Chapter 2.8, Problem 101P

A 1000-W iron is left on the ironing board with its base exposed to the air at 23°C. The convection heat transfer coefficient between the base surface and the surrounding air is 20 W/m²·°C. If the base has an emissivity of 0.4 and a surface area of 0.02 m², determine the temperature of the base of the iron.

To determine

The temperature of the base of the iron.

Answer to Problem 101P

The temperature of the base of the iron is $\underset{\_}{833°\text{C}}$.

Explanation of Solution

Since the 1000 W iron is left on the ironing board, so it is supplying energy to the surooundings by convection and radiation heat transfer.

Write the equation of the total rate of heat transfer.

${\dot{Q}}_{\text{total}}={\dot{Q}}_{\text{conv}}+{\dot{Q}}_{\text{rad}}$ (I)

Here, the rate of heat transfer by convection and radiation are ${\dot{Q}}_{\text{conv}}$ and ${\dot{Q}}_{\text{rad}}$ respectively.
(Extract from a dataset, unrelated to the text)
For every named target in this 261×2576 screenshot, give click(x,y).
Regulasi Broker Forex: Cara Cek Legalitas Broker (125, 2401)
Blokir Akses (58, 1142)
Calculate the rate of heat transfer by convection.

$\begin{array}{c}{\dot{Q}}_{\text{conv}}=hA\Delta T\\ =hA\left(T_s-T_o\right)\end{array}$ (II)
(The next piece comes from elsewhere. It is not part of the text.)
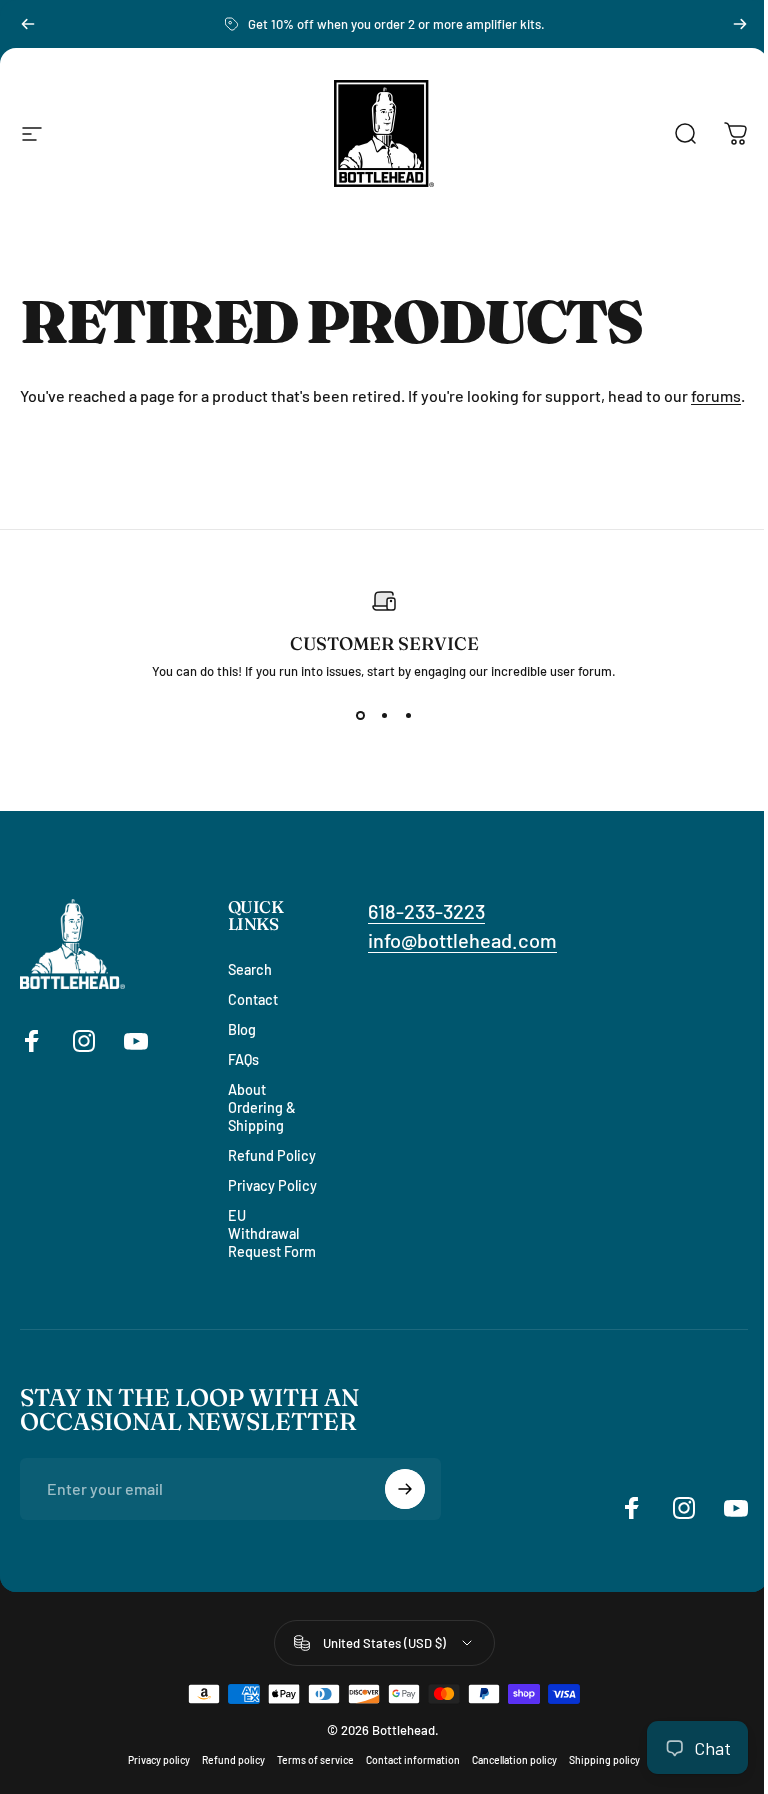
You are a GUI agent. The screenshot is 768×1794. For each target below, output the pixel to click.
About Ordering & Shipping (262, 1107)
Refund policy (233, 1760)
Here, change in the temperature is $\Delta T$, surface temperature is $T_S$, final temperature is $T_o$, the convection heat transfer coefficient is h, and area of an iron base is A.
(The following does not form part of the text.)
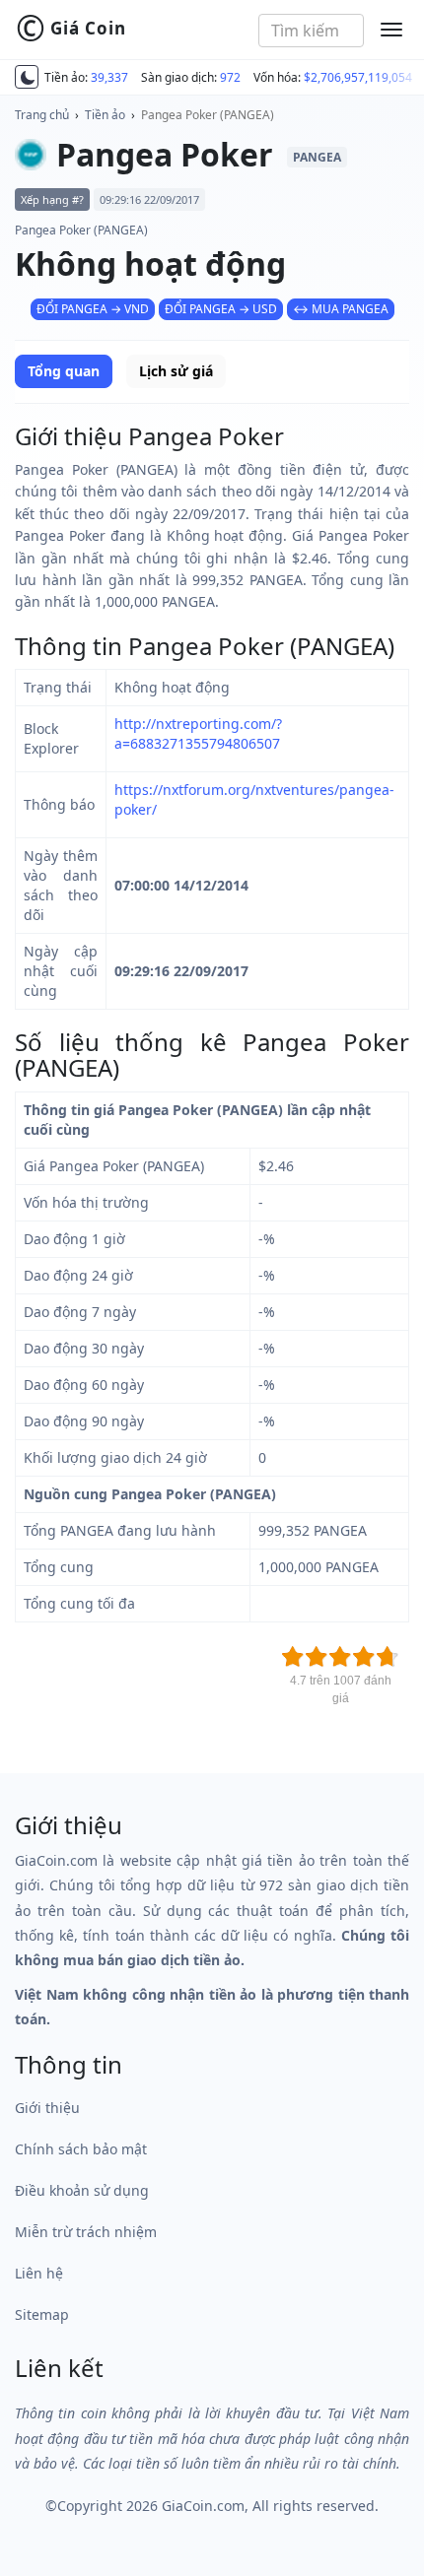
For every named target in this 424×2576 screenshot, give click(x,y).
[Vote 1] (293, 1657)
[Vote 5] (387, 1657)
Calculate the rate of heat transfer by radiation.

${\dot{Q}}_{\text{rad}}=\epsilon \sigma A\left(T_s^4-T_o^4\right)$ (III)

Here, emissivity of the base surface is $\epsilon$ and Stefan-Bolzmann constant is $\sigma$.

Conclusion:

Substitute 1000 W for ${\dot{Q}}_{\text{total}}$ in Equation (I).

$1000\text{W}={\dot{Q}}_{\text{conv}}+{\dot{Q}}_{\text{rad}}$ (IV)

Substitute $20{\text{W/m}}^{\text{2}}\cdot \text{°C}$ for h and $23°\text{C}$ for $T_o$ in Equation (II).

$\begin{array}{c}{\dot{Q}}_{\text{conv}}=20{\text{W/m}}^{\text{2}}\cdot \text{°C}\left(0.02{\text{m}}^{\text{2}}\right)\left(T_s-23°\text{C}\right)\\ =20\text{W}\left(0.02\right)\left(T_s-\left(23+273\right)\text{K}\right)\\ =0.4\left(T_s-296\text{K}\right)\text{W}\end{array}$

Substitute $5.67\times {10}^{-8}{\text{W/m}}^{\text{2}}\cdot {\text{K}}^{\text{4}}$ for $\sigma$, $0.02{\text{m}}^{\text{2}}$ for A, $23°\text{C}$ for $T_o$, and 0.4 for $\epsilon$ in Equation (III).

$\begin{array}{c}{\dot{Q}}_{\text{rad}}=0.4\left(5.67\times {10}^{-8}{\text{W/m}}^{\text{2}}\cdot {\text{K}}^{\text{4}}\right)\left(0.02{\text{m}}^{\text{2}}\right)\left({\left(T_s\right)}^4-{\left(23°\text{C}\right)}^4\right)\\ =0.4\left(5.67\times {10}^{-8}{\text{W/K}}^{\text{4}}\right)0.02\left({\left(T_s\right)}^4-{\left(23+273\text{K}\right)}^4\right)\\ =0.04536\times {10}^8\left(T_s^4-{\left(296\text{K}\right)}^4\right)\end{array}$

Substitute $0.4\left(T_s-296\text{K}\right)\text{W}$ for ${\dot{Q}}_{\text{conv}}$ and $0.04536\times {10}^8\left(T_s^4-{\left(296\text{K}\right)}^4\right)$ for ${\dot{Q}}_{\text{rad}}$ in Equation (IV).

$1000\text{W}=0.4\left(T_s-296\text{K}\right)\text{W}+0.04536\times {10}^8\left(T_s^4-{\left(296\text{K}\right)}^4\right)$ (V)

Solve equation (V) using hit and trial method as in Table (1).

$T_s\left(\text{K}\right)$	Equation (V)
900	535.72
1000	731.71
1100	982.23
1106	999.242
1200	1298.70
1300	1693.64

From Table (1), it is shown that at the value of 999.242, equation (V) right side is equal to the left side value of 1000 W. Therefore, the temperature at value of 999.242 is 1106 K.

Convert the unit of temperature, $T_s$ from Kelvin to degree celcius.

$\begin{array}{c}{T}_s=1106\text{K}\\ =\left(1106-273\right)°\text{C}\\ =\text{833}°\text{C}\end{array}$

Thus, the temperature of the base of the iron is $\underset{\_}{833°\text{C}}$.